Read: Low public awareness for biosecurity.
The new unit, launched last week, is designed to focus more on biosecurity, not just at the border but in developing a nationwide awareness among NZers of the importance of biosecurity.
Smith told Dairy News that M. bovis has taught us that we need to bring biosecurity back from the country’s border to the farm border.
“Farmers are going to have to learn that biosecurity starts at the farm and that is something very difficult for us. If you look at the Southland model, cows move freely from farm to farm, people swap around and that is fine in a disease free environment. But we don’t always have a disease free environment and now we have to look at how we farm.
“We will have to go back to basic rules about how we control the movement of animals between farms, how we protect ourselves from spreading a disease from one farm to another. We are learning quickly as the world changes and as farming gets more mobile and more agile we have look at how we control the movement of goods and pests between farms.”
Smith says in the coming weeks the Government must make big decisions in light of M. bovis. It must look at management systems onfarm and how these are implemented. Some farms have ‘closed’ farming systems, others don’t.
“I come from a dairy farm with a closed system and we have a very safe biosecurity system because of this. But if you have transient stock moving between farms you have to look and see what controls you have in place before you start sending stock off-farm.

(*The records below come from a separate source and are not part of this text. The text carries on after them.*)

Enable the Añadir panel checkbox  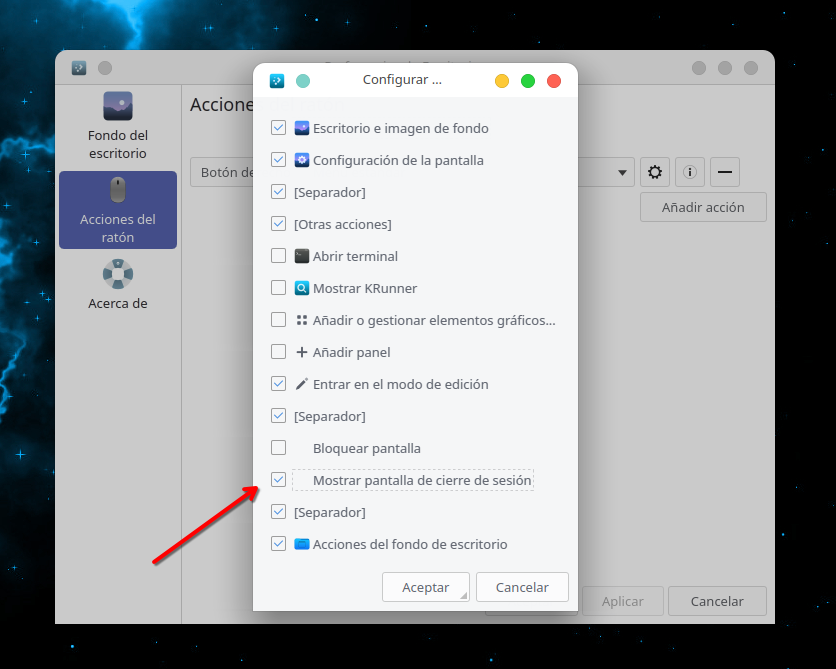click(279, 352)
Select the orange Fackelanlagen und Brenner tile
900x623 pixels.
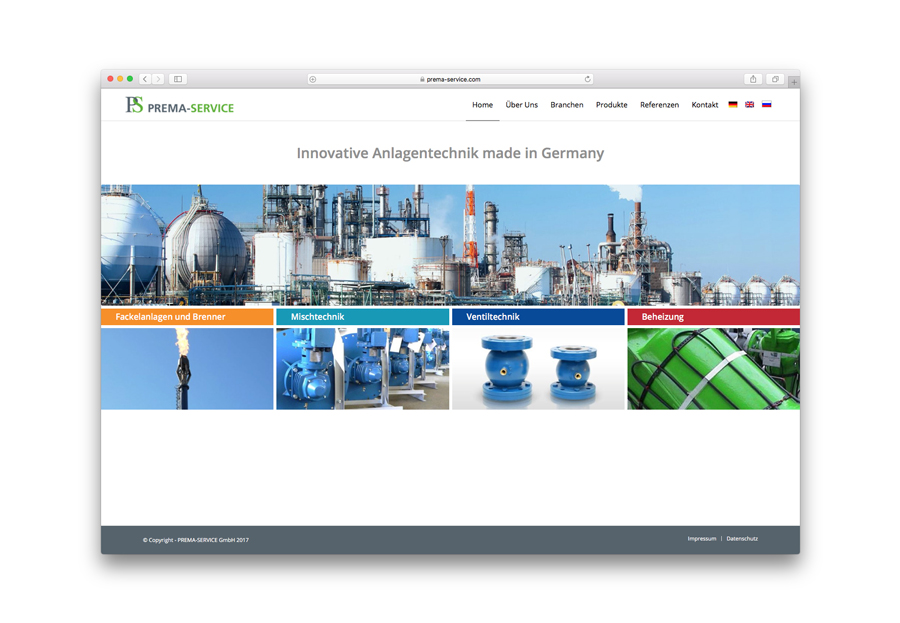pos(187,317)
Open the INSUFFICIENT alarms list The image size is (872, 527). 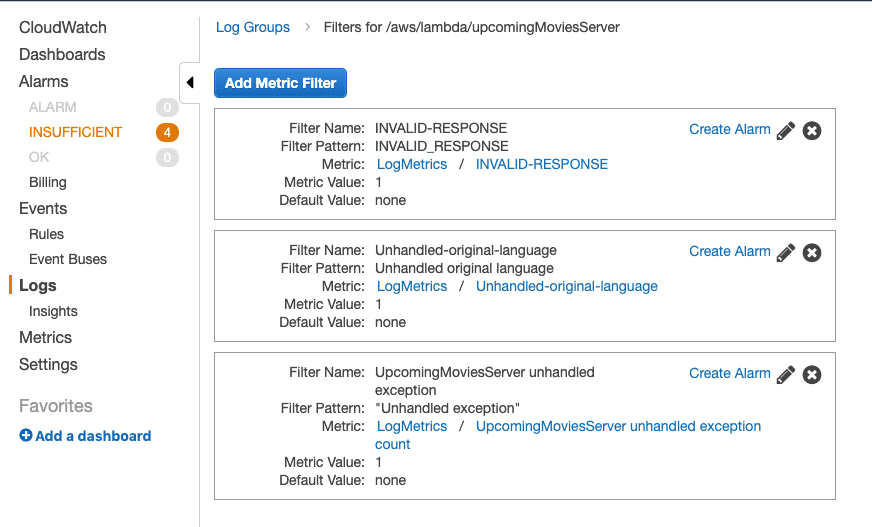click(x=75, y=132)
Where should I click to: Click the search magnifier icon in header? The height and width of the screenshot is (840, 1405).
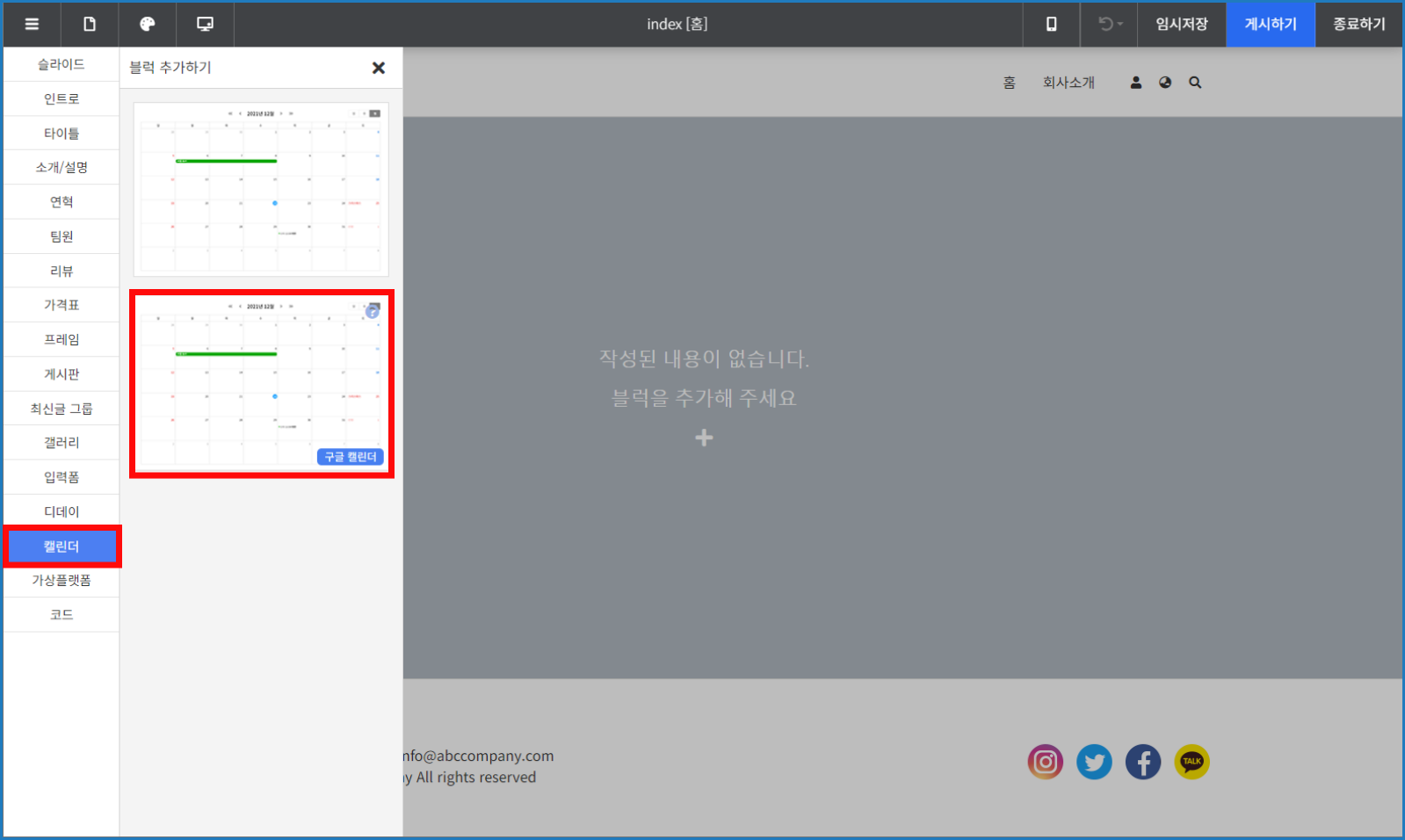coord(1195,83)
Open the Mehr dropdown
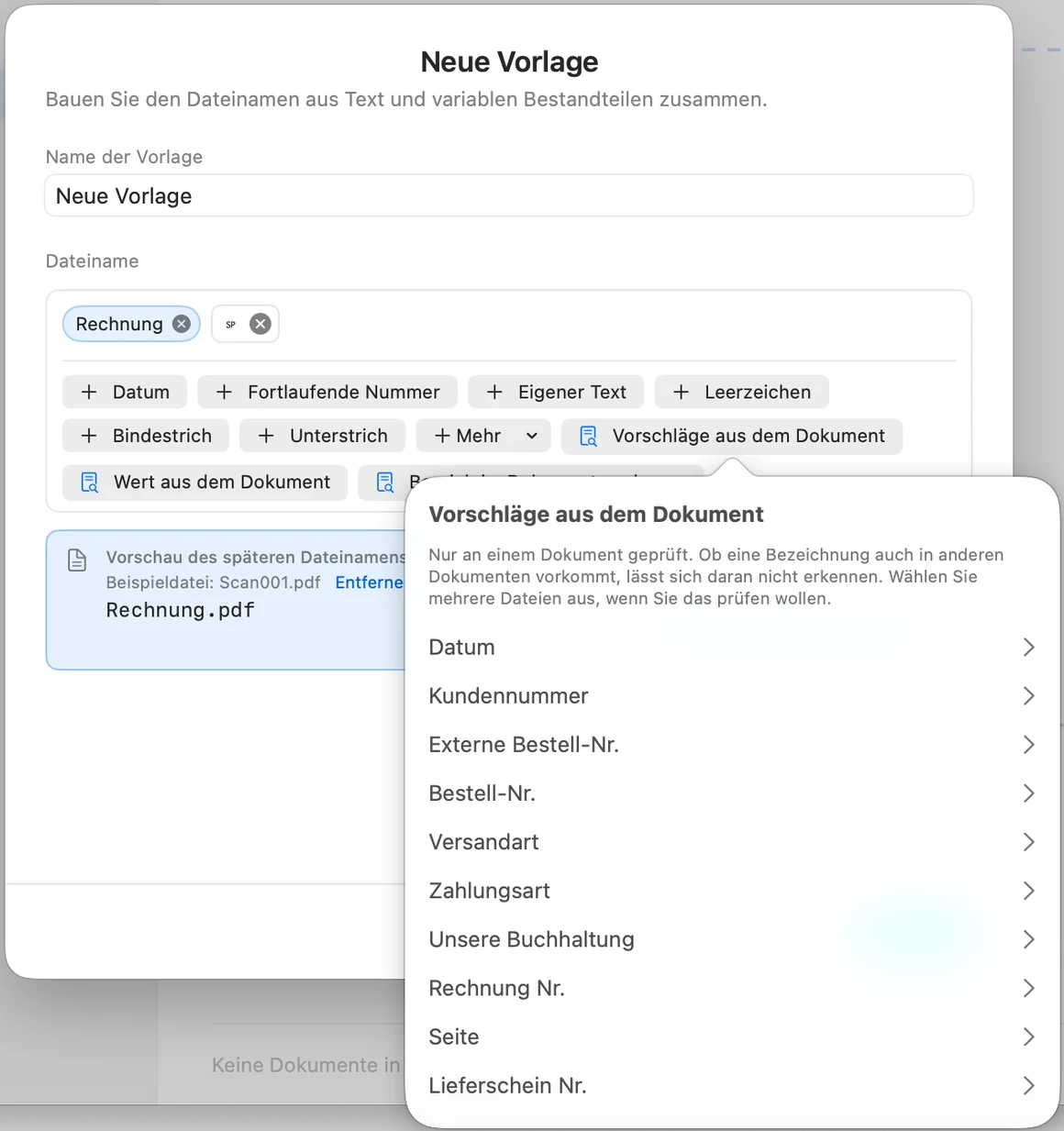The width and height of the screenshot is (1064, 1131). (483, 436)
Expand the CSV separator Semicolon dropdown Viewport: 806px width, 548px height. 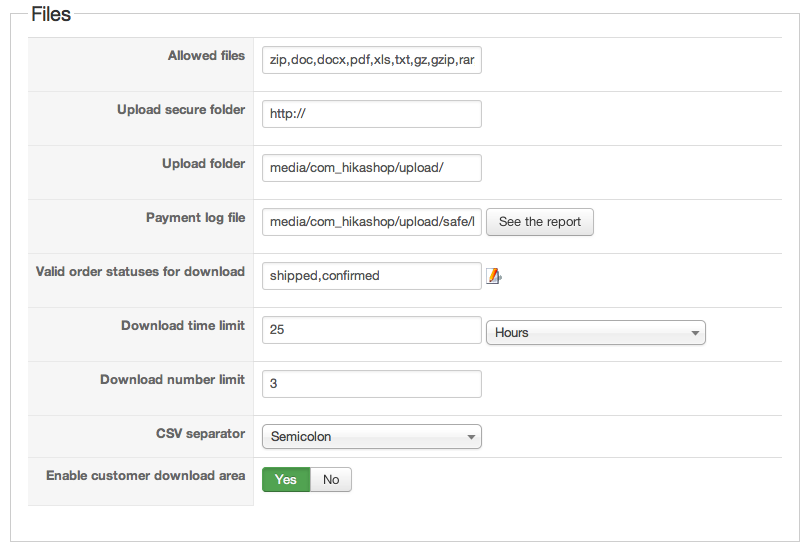pos(371,436)
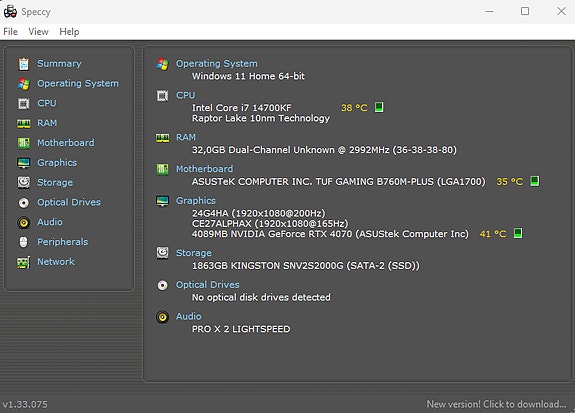575x413 pixels.
Task: Click the Graphics heading in summary panel
Action: click(x=196, y=201)
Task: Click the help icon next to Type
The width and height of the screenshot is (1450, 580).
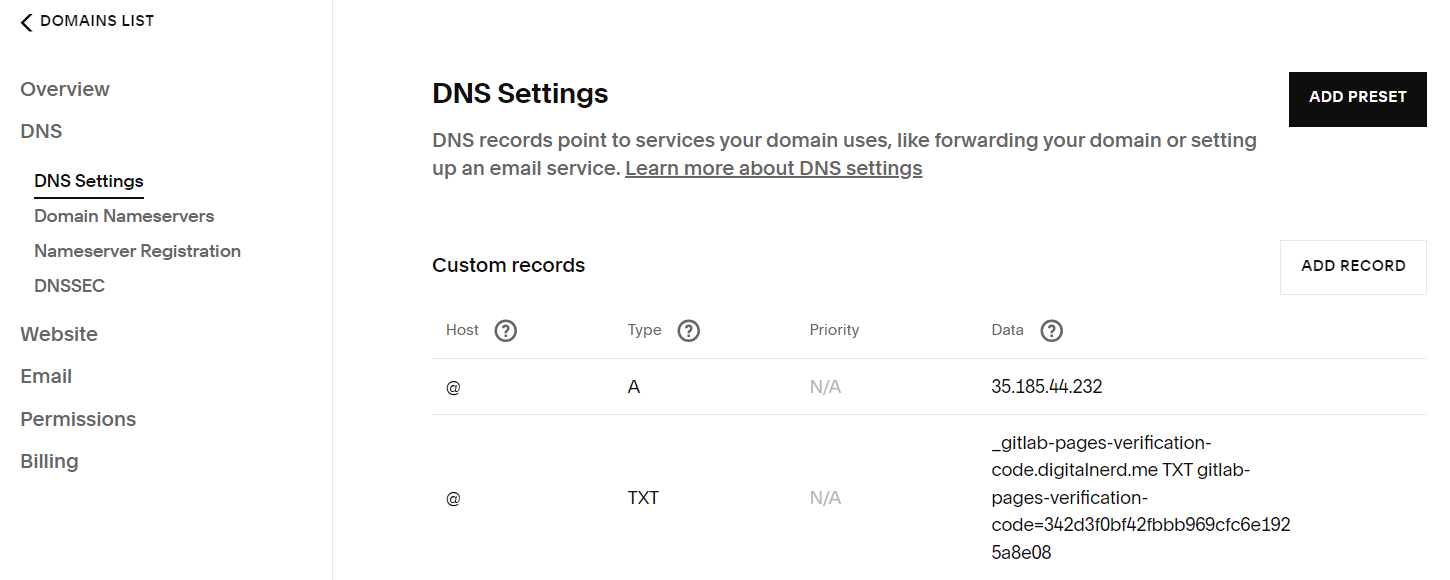Action: click(x=688, y=331)
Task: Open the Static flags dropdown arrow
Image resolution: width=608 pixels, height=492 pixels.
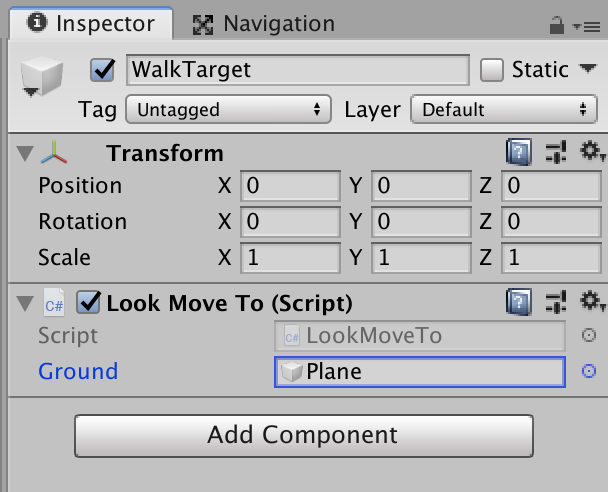Action: tap(588, 69)
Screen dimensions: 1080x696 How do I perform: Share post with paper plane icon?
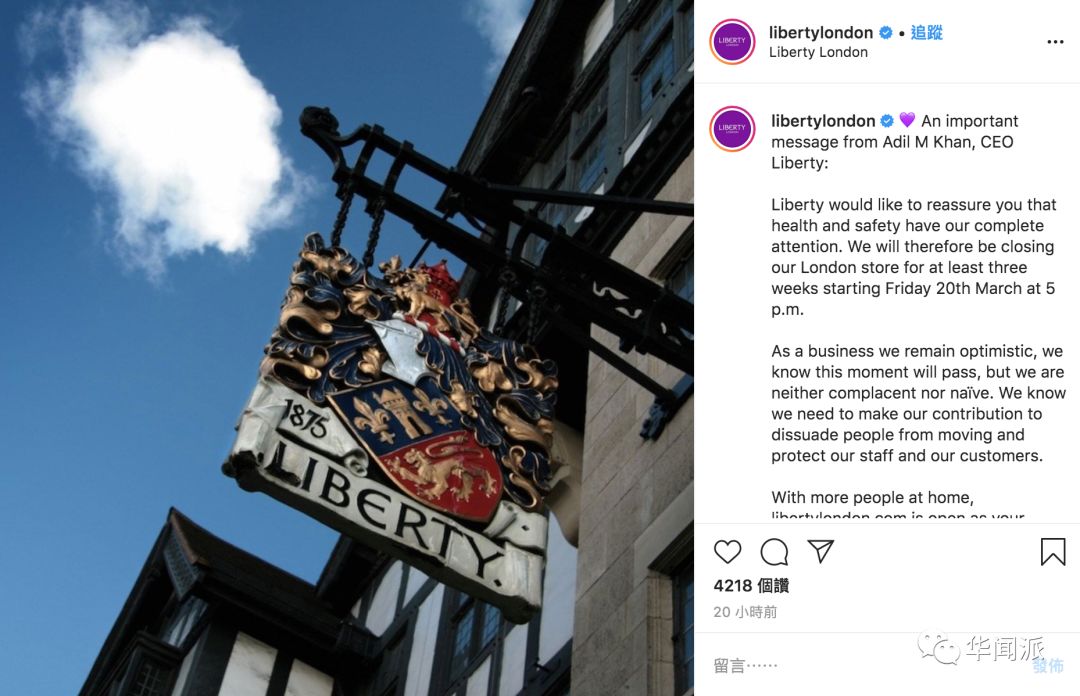point(820,551)
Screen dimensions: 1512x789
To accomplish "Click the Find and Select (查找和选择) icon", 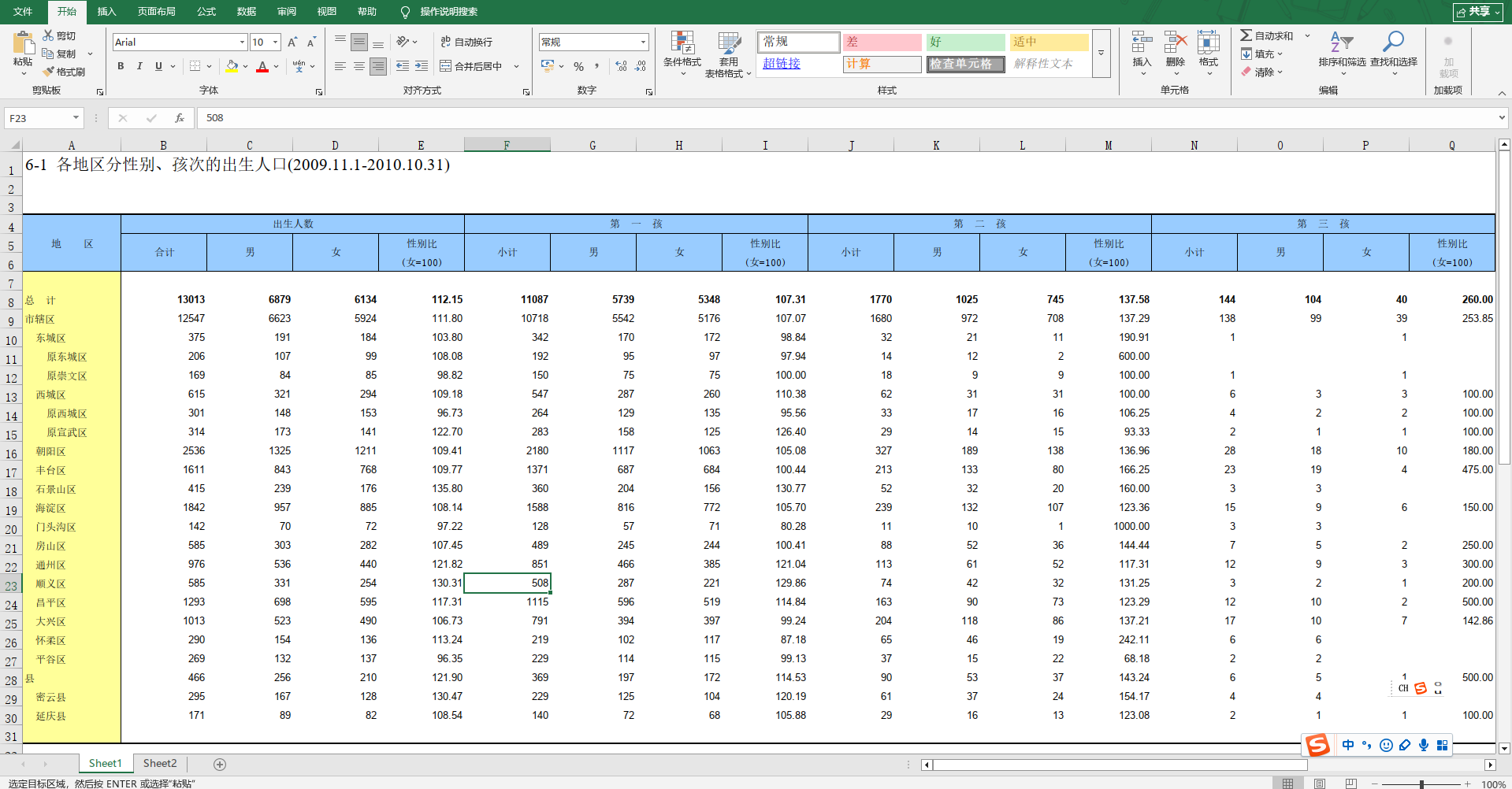I will point(1393,43).
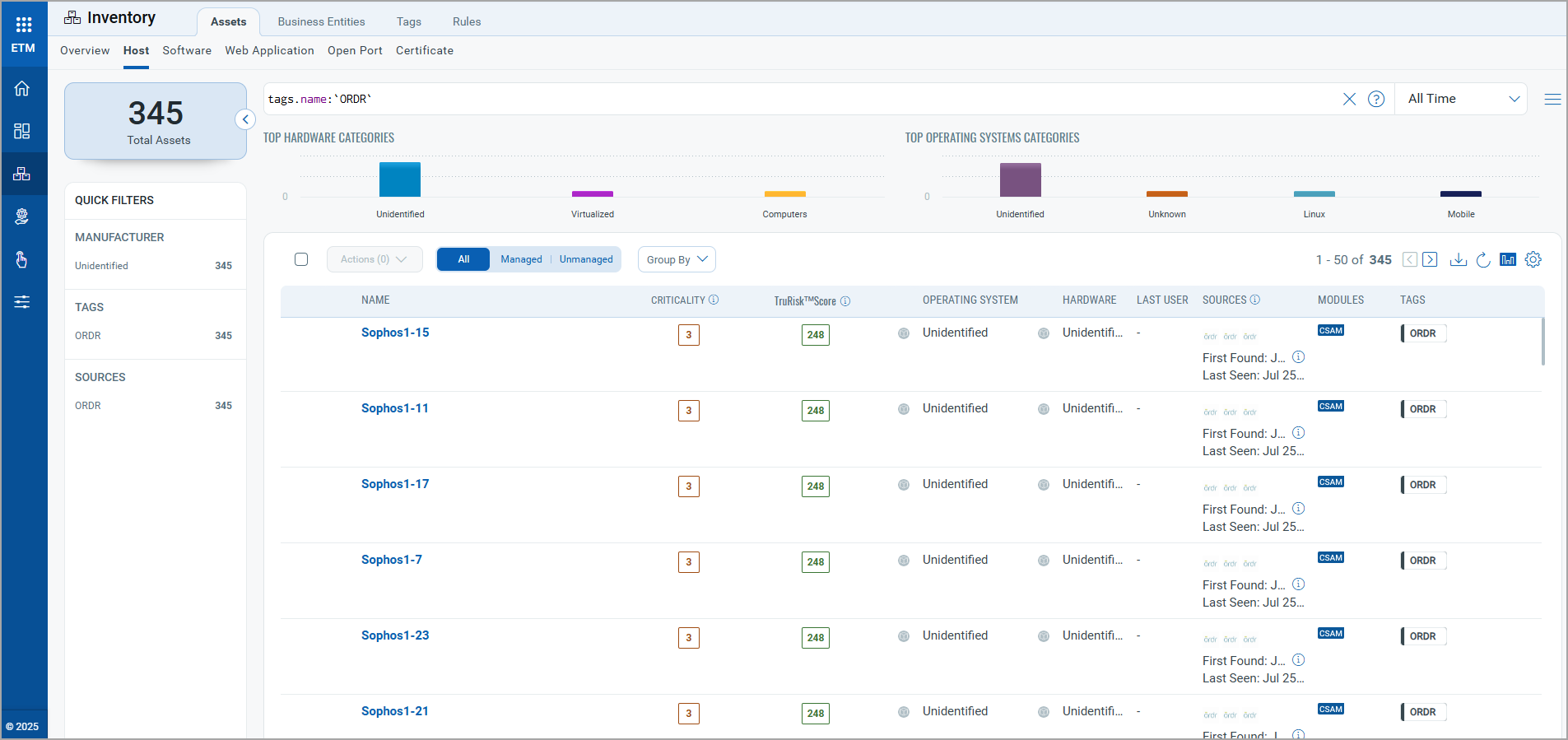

“Also, what controls do you have before you bring stock onfarm? And what about, say, your tractor movements?
“We have to make sure that a disease on a farm is not transmitted to another property.”
Smith says although moving stock around farms may have economic benefit in some cases, there is risk that needs to be managed. M. bovis is terrible but it could happen with other diseases, so Biosecurity NZ will look to discover the best ways to manage farms in the light of such a risk.
Smith says the way MPI has run the M. bovis incursion will not change. The systems were based on science and internationally agreed models and there is no need to change this.
“At Biosecurity NZ we will make sure it’s not just seen as biosecurity for the primary sector. I go out and survey people: farmers understand biosecurity, people in Auckland don’t. So we’re saying that biosecurity is for all New Zealanders.”